In this paper, the RTL-level code simulation of the passive UHF digital baseband processor is carried out using Verilog design language. The tag-reader communication simulation was also completed. Figure 9 shows the decoding process of the tag to reader command. The data_dem is a TPP encoded signal which is the command from the reader. The data_dec is the binary data after the command has been decoded. The cmd_crc is a CRC check code sent by the reader, which is used to verify whether the error occurs during the transmission of information. Figure 10 shows the whole process of communication between reader and tag. The data_dem is the command sent from the reader to tag, which makes the tag return information to the reader. The MTP_READ enables a signal to the memory, which enables the memory to transfer data to the digital processor. Then, the MTP_READY signal is sent by the memory to the digital baseband processor to ask whether it is ready to transmit or not. If both the digital baseband processor and the memory are ready for data transfer, the digital baseband processor reads data from the memory, and the match_flag is pulled high after the transfer is completed to indicate that the data transfer between the memory and the digital baseband has been completed.
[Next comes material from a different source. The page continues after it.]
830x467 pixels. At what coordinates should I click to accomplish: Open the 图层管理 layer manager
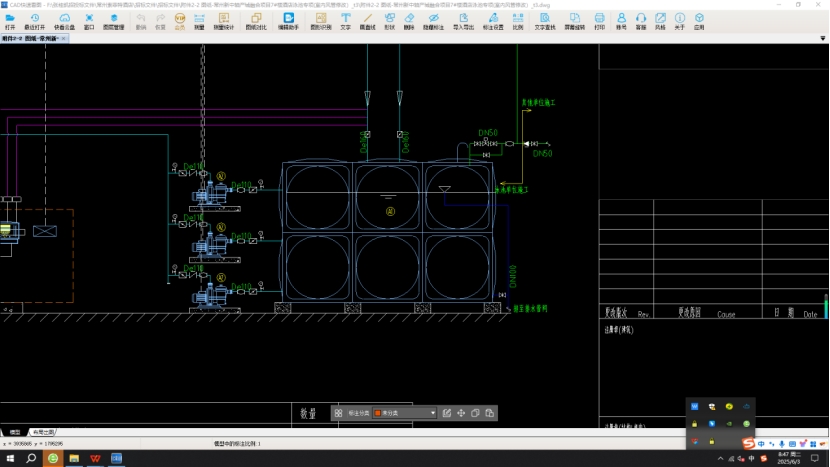(114, 21)
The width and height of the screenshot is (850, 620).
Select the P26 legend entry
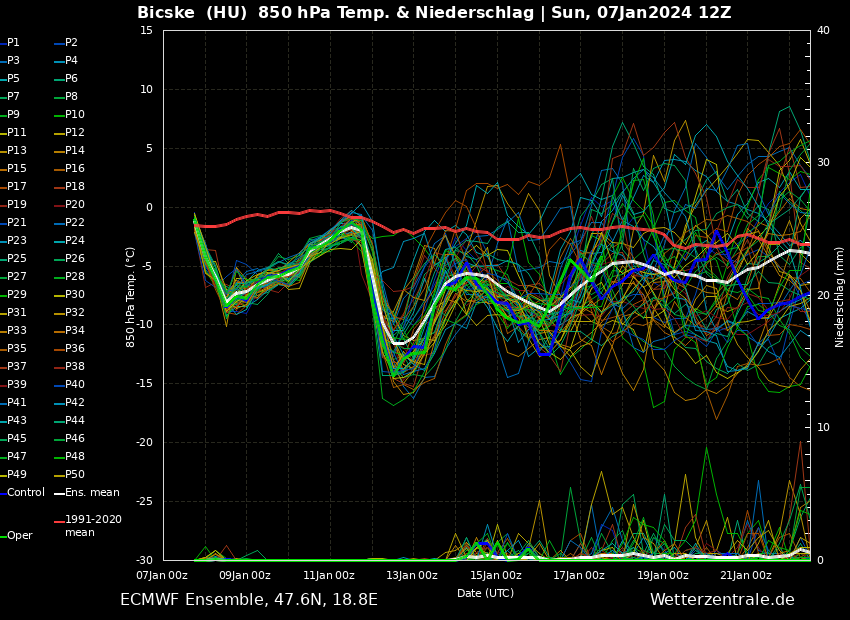[x=75, y=259]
The DOUT_D is the information in the memory. The dout is the baseband signal that the tag returns to the reader, which will be sent to the analog front end of the tag for modulation, and then the modulated signal will be sent to the reader through the antenna; thus, completing the communication behavior between the reader and the tag. Figure 11 shows the tag, which includes the antenna, analog front-end and digital baseband processor. Figure 12 shows the results of the write sensitivity tests performed on the tags. Figure 13 shows the test results of the activation sensitivity of the tag. The above two tests were conducted at minimum power. The write sensitivity of the tag is –16.2 dbm, and the activation sensitivity of the tag is –16.1 dbm. The test results meet the protocol requirements. After the above verification, the test results show that the tag digital baseband processor can work properly, and the tag digital baseband meets the requirements of the GJB7377.1 protocol. Finally, on the basis of meeting the protocol and function implementation, how to reduce the power consumption of the digital baseband processor will be the next research topic.

5. Conclusions

In this paper, the design of a passive UHF digital baseband processor is completed in accordance with the Chinese Military Standard GJB7377.1 Protocol, using Verilog hardware description language and related EDA design tools, which can be applied to the digital processor of UHF RFID. The structure of the tag and the structure of the digital baseband processor are analyzed and designed. The simulation in the paper verifies that the results are fully compliant with the protocol, and the logic synthesis can also get the expected results. At present, the tags have been taped out using the TSMC 0.18 um CMOS process and have achieved small-scale mass production. The actual test of the reader shows that the tag fully meets the design requirements.